Living with a baby was harder than I thought though. Every night I was awoken by crying and since Easton's room was the next over it was loud and clear causing me to jump awake then glare towards the wall where he was on the other side. I was now age 6 and life was going in a bit of a direction I wasn't expecting.

A few months went by and it was now my first day of Kindergarten. My mother helped me pick out a nice outfit equipped with over-all, a green shirt, and green sneakers. Standing outside the school and seeing all the kids my stomach began to flip as I grew nervous. There were so many children, many bigger than me and some kids looking to even be giving me threatening looks. My mother told me it was OK and pulled me along but still I grew this feeling in my gut that I wasn't going to enjoy 'school' very much.

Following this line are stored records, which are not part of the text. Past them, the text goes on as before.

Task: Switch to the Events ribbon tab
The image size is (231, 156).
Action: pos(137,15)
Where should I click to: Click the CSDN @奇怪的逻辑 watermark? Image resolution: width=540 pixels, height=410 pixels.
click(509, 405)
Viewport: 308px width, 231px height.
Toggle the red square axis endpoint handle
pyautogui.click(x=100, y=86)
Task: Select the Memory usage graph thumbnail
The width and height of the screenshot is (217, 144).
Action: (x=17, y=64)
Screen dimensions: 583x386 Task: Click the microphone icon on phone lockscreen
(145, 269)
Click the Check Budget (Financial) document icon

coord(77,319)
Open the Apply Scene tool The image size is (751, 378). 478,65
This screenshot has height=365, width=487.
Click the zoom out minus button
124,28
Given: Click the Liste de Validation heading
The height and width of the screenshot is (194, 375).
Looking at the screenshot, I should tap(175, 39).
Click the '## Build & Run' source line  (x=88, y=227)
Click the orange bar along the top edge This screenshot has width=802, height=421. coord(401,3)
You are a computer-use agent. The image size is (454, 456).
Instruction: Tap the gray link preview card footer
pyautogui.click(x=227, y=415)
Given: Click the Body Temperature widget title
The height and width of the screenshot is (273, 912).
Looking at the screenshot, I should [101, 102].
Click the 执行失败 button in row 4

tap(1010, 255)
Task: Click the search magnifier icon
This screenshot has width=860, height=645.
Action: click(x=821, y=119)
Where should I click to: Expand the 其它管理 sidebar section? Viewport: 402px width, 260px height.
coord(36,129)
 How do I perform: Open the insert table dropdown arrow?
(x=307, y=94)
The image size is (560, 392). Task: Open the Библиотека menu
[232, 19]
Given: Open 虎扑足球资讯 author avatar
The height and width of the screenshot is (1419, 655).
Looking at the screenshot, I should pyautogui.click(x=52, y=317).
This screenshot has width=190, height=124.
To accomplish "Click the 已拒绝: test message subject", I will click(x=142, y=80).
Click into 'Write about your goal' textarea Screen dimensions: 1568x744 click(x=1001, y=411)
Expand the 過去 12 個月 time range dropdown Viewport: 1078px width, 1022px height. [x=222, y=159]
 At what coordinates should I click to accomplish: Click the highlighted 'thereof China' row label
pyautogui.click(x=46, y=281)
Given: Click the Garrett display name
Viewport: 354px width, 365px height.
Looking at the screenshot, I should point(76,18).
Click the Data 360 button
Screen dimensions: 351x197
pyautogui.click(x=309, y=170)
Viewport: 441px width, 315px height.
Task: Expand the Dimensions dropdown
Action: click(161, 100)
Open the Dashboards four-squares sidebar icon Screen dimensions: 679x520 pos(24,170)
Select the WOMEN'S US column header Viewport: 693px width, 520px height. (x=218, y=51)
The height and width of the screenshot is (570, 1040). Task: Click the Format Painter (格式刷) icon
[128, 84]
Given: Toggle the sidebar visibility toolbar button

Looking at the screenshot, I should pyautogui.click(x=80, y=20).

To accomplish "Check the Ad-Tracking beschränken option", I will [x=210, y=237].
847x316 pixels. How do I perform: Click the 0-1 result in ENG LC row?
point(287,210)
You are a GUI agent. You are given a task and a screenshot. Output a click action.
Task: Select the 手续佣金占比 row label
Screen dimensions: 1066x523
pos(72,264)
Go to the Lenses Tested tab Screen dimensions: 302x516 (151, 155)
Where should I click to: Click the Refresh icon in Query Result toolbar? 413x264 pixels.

"You have imaginary friends? What are you, a baby?" A little boy laughed in my face during recess two weeks later. I had been out in the field next to the playground talking to Josie, Clipper, and Striff when a boy around my age in my class name Johnathon walked over with two of his friends Jamie and Kris. Seeing them only meant trouble and sadly today I was their victim.

"Y-Yeah, so what if I do? I'm not the only one with imaginary friends." I stutter, peering up with hard eyes. The three other Kindergartners only laughed loudly at my futile attempt of being brave and I shrunk down, wishing I could turn invisible like my friends.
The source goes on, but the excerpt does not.